The MCP server sits in front of the same REST API a merchant integration would use, and every request runs under the merchant’s own API key. It doesn’t hold or generate any credentials of its own.

Authentication

Every request to the MCP endpoint must include the merchant’s API key:
X-Api-Key: <your merchant api key>
Requests without the header are rejected at the HTTP layer with 401 before any tool logic runs:
{
  "error": {
    "code": "unauthorized",
    "message": "missing X-Api-Key header — configure your MCP client with the merchant API key"
  }
}
The MCP server forwards that header verbatim to the engine, which applies the same tenant-isolation middleware that guards /v1 for direct REST callers. There is no separate account or session for MCP. Rotate a key with POST /auth/rotate-api-key. Rotation invalidates the old key immediately for both REST and MCP callers.

Rate limiting

Each API key gets a token bucket sized to 120 requests / minute by default (configurable server-side via MCP_RATE_LIMIT_PER_MINUTE). Exceeding the budget returns 429:
HTTP/1.1 429 Too Many Requests
Retry-After: 10

{"error":{"code":"rate_limited","message":"too many requests for this API key; slow down and retry"}}
Requests that exceed the limit never reach the engine, so they don’t consume tenant-side quotas either.

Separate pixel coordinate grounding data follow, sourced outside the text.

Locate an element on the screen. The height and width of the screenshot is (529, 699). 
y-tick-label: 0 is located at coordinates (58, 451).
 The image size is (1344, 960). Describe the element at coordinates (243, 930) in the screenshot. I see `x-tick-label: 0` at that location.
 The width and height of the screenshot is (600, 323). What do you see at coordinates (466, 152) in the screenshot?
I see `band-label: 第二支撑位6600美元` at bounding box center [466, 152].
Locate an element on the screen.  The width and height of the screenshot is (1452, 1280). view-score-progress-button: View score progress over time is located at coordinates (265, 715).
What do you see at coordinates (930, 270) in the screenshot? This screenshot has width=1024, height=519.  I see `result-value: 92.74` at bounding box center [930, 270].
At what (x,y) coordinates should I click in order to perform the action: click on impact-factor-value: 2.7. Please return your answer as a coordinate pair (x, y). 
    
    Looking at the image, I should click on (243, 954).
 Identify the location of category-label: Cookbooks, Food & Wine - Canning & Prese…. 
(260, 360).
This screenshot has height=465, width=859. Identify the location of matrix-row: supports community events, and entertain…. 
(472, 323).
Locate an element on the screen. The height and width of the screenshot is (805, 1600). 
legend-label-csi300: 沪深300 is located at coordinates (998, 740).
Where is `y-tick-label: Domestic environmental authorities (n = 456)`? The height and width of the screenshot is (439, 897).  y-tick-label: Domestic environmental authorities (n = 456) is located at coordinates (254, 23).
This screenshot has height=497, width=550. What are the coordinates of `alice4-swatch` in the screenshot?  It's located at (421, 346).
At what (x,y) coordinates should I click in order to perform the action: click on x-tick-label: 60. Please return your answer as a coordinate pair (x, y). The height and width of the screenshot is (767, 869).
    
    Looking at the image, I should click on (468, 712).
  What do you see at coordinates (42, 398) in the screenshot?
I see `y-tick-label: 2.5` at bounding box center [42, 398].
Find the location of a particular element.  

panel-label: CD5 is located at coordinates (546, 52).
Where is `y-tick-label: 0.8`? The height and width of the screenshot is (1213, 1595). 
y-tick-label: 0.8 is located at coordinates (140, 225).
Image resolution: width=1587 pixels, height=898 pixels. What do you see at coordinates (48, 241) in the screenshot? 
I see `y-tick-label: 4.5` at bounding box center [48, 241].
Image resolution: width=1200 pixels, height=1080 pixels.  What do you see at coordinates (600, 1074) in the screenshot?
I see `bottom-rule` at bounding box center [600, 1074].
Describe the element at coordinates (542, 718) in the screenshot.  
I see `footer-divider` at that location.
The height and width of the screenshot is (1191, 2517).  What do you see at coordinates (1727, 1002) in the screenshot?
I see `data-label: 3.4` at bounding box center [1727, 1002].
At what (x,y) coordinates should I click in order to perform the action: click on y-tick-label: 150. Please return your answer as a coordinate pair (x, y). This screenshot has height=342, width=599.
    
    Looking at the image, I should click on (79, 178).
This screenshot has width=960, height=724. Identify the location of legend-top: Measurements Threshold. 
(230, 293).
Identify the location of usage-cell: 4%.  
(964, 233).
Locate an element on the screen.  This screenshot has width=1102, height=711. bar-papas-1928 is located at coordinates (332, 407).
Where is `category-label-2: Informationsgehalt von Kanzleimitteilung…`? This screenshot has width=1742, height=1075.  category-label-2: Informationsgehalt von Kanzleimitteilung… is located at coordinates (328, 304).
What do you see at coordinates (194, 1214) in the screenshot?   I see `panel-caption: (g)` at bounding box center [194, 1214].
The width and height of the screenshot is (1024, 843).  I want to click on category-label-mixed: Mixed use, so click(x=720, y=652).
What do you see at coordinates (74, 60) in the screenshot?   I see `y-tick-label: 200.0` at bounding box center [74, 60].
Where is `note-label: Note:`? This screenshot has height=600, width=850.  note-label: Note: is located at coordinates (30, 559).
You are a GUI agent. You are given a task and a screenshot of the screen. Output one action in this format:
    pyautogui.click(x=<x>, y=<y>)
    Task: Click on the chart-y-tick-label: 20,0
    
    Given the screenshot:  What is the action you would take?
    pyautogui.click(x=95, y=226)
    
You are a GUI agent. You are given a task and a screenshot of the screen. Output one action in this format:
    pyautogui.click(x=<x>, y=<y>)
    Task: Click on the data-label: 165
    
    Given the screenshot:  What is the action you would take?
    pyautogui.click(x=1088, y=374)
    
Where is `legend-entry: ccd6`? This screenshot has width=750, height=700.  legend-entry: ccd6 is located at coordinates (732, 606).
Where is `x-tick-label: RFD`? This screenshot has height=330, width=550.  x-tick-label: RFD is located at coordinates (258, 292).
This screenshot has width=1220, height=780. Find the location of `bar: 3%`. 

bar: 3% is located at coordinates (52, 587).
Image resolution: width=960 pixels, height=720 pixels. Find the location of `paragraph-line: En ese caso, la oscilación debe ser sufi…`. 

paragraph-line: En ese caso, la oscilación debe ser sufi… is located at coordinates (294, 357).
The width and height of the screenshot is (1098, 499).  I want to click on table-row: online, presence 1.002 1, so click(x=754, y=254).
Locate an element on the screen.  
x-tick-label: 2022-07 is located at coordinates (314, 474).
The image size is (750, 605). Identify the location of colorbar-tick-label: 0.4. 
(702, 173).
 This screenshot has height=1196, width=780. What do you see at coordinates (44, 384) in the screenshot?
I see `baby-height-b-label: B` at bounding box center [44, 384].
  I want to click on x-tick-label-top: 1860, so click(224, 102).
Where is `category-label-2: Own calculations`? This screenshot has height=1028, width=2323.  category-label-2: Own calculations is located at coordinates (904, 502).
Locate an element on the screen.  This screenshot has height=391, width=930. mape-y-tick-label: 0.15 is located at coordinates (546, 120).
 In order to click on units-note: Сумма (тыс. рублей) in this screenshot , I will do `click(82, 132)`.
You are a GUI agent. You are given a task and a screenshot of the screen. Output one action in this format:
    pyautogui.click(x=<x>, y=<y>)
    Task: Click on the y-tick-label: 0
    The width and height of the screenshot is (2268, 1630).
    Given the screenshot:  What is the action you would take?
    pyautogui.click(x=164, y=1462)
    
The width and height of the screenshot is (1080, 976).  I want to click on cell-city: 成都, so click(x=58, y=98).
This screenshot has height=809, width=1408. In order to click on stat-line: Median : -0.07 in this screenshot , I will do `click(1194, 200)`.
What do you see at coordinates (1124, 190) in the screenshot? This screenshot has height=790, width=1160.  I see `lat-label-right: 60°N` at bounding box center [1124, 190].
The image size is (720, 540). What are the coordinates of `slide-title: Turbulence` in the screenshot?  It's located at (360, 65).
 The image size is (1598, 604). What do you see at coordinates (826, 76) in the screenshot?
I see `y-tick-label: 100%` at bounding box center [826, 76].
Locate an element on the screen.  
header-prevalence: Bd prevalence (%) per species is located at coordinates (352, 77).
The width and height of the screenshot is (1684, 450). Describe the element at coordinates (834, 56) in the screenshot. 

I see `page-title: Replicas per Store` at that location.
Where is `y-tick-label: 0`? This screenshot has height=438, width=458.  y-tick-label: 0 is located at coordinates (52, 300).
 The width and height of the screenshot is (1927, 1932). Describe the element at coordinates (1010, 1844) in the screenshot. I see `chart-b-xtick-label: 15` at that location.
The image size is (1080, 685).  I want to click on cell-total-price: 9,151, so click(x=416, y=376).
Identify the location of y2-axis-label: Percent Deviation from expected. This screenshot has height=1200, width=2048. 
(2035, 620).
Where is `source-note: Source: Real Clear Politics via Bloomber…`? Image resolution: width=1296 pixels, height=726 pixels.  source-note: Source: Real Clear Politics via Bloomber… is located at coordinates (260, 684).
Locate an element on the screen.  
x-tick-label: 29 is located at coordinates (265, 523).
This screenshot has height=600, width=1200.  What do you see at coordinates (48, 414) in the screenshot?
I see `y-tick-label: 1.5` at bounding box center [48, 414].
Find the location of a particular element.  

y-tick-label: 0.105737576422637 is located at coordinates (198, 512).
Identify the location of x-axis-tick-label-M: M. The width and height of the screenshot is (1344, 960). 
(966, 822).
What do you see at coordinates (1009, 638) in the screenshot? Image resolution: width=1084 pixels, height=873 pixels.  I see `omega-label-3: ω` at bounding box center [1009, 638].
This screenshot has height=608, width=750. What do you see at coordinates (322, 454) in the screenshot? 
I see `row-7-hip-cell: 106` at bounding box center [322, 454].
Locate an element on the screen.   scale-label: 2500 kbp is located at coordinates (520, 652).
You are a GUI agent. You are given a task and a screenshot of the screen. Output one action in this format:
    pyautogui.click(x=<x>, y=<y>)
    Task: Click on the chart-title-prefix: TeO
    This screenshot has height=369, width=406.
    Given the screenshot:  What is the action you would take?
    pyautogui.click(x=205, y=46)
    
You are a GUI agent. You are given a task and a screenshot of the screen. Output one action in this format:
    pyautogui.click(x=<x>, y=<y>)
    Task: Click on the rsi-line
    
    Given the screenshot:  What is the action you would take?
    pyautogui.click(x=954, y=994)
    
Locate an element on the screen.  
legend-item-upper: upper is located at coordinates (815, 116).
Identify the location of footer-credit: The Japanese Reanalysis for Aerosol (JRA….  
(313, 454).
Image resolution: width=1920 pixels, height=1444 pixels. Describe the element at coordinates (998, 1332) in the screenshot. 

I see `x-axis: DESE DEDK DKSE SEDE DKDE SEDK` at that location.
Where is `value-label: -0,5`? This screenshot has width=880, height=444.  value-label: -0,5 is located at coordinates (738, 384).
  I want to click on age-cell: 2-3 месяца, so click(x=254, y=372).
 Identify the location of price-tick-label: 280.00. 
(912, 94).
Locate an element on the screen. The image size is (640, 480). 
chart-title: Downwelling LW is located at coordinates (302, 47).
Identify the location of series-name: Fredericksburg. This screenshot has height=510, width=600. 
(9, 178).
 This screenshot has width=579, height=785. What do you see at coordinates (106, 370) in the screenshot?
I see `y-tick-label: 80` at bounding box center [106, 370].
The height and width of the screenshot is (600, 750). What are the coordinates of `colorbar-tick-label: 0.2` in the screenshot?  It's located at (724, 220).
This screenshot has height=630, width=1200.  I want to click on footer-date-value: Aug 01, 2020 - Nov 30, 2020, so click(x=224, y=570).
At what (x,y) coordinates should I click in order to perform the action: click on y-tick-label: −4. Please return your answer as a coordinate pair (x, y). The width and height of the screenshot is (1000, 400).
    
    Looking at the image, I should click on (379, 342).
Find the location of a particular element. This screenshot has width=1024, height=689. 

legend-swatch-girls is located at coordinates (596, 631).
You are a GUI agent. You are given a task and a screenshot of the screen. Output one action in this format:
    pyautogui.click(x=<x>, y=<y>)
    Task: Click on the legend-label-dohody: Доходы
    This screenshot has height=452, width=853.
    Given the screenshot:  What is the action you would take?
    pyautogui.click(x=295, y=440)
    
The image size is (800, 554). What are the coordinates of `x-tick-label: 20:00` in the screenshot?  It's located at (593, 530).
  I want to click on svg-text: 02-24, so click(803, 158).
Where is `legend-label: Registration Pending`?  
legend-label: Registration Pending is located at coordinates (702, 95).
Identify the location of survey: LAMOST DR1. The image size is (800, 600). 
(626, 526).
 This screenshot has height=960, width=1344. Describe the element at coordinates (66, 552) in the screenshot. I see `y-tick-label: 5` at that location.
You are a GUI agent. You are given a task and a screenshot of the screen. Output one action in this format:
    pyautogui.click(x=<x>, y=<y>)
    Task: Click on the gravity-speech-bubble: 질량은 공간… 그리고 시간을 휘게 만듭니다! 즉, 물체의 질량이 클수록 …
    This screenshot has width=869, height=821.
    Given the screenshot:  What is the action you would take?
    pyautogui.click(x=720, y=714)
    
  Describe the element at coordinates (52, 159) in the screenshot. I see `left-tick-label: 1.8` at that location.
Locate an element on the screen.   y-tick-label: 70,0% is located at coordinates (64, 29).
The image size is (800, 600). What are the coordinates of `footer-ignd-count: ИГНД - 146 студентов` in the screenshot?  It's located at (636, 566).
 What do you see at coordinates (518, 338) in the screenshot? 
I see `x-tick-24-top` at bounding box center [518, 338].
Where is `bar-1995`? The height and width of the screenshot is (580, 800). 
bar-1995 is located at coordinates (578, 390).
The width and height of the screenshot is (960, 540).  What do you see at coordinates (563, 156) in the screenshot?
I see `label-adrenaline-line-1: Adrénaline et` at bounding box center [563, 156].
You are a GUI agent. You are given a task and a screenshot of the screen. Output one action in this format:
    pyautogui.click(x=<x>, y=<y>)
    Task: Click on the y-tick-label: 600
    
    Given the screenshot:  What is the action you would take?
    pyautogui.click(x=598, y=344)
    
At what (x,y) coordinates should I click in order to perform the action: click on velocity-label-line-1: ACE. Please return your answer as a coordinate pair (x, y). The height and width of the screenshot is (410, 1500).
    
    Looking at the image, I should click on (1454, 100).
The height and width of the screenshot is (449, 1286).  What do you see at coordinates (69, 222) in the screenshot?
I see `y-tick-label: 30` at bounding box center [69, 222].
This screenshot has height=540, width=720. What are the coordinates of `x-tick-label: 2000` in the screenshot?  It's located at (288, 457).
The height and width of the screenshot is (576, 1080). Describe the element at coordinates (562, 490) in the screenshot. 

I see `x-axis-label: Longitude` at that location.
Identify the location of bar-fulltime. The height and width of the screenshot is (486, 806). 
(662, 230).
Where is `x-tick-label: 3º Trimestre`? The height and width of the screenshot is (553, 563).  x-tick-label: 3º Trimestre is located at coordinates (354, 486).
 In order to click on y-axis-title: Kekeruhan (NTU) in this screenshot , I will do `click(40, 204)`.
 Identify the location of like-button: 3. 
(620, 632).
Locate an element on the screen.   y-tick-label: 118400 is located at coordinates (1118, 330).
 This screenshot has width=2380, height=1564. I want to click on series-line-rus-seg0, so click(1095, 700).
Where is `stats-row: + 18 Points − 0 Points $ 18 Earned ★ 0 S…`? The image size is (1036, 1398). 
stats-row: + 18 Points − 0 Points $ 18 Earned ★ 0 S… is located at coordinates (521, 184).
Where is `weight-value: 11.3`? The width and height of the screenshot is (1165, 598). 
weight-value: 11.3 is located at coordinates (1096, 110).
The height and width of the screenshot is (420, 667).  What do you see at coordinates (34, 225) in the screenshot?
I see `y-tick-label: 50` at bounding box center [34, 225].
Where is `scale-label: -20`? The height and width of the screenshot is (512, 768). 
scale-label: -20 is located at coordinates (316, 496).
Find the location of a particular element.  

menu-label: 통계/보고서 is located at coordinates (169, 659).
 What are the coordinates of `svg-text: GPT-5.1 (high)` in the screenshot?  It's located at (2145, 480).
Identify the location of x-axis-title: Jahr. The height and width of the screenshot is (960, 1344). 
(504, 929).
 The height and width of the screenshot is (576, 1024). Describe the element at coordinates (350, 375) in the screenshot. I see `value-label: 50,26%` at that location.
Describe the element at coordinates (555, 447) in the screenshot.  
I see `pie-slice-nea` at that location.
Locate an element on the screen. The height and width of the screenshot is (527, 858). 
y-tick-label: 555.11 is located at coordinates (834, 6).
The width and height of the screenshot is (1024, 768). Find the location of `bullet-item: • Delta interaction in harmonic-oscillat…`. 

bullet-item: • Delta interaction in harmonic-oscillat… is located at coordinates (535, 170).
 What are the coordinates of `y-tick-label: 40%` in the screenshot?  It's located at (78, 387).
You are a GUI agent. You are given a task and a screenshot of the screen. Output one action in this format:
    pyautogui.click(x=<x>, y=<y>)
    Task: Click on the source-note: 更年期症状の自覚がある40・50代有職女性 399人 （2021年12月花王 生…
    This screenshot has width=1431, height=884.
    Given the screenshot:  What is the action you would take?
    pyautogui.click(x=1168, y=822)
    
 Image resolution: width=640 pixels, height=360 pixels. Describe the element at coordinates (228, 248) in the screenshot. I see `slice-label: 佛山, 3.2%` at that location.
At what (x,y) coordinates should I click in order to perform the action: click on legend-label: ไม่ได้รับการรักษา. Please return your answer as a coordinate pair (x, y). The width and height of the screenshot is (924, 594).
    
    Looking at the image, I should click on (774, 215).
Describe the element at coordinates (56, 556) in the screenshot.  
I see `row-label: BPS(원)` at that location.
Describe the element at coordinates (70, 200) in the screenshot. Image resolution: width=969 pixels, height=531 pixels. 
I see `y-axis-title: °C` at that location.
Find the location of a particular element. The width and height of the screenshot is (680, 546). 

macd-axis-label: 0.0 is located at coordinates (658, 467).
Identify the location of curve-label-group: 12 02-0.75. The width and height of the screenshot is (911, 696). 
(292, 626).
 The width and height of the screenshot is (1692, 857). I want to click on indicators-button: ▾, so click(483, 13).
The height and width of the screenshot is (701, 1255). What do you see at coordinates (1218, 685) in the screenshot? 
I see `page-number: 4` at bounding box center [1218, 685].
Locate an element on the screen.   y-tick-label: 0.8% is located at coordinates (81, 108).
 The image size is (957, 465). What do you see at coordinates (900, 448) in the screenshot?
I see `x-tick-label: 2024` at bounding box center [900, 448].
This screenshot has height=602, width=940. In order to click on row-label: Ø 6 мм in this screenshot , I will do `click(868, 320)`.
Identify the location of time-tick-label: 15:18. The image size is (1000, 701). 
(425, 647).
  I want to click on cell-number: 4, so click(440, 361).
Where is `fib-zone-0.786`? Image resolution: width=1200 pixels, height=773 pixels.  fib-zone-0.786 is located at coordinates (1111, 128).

dry_run for destructive tools

retry_payment and cancel_subscription accept dry_run: true. When set:
  • The tool does not mutate anything.
  • Instead it fetches the target invoice or subscription and returns its current state, wrapped in an envelope that makes the intent explicit:
{
  "dry_run": true,
  "action": "cancel_subscription",
  "note": "no changes were made; entity below shows the current state that would be affected",
  "entity": { "code": "SUB_...", "status": "active", ... }
}
Use it to preview the target before committing.

Structured error envelope

Tool errors come back as JSON with three fields so clients can decide how to react:
{
  "error": {
    "code": "invalid_input" | "engine_error",
    "message": "<human-readable>",
    "retryable": true | false
  }
}
  • invalid_input — the tool arguments were rejected before hitting the engine (bad date format, empty ID, unknown metric name, unknown enum value). Never retry without changing the input.
  • engine_error — the engine returned an error at HTTP time. retryable: true on transient failures. Clients can retry with a backoff.

What the server does not do

  • No caching of merchant data. Every tool call is a live REST call.
  • No cross-tenant fan-out. One MCP session is scoped to exactly one API key.
  • No stored PII. The MCP server keeps only the session id needed for the JSON-RPC protocol.

Operational safeguards

  • Health endpoint at GET /health bypasses auth so load balancers can probe without carrying secrets.
  • Structured logging on every failure path — Nomba error bodies, business-level failures (status: false on HTTP 200), and rate-limit hits.
  • Read-only tools all declare readOnlyHint: true in their MCP annotations, so clients that gate confirmation UX on destructive vs. read-only can respect that.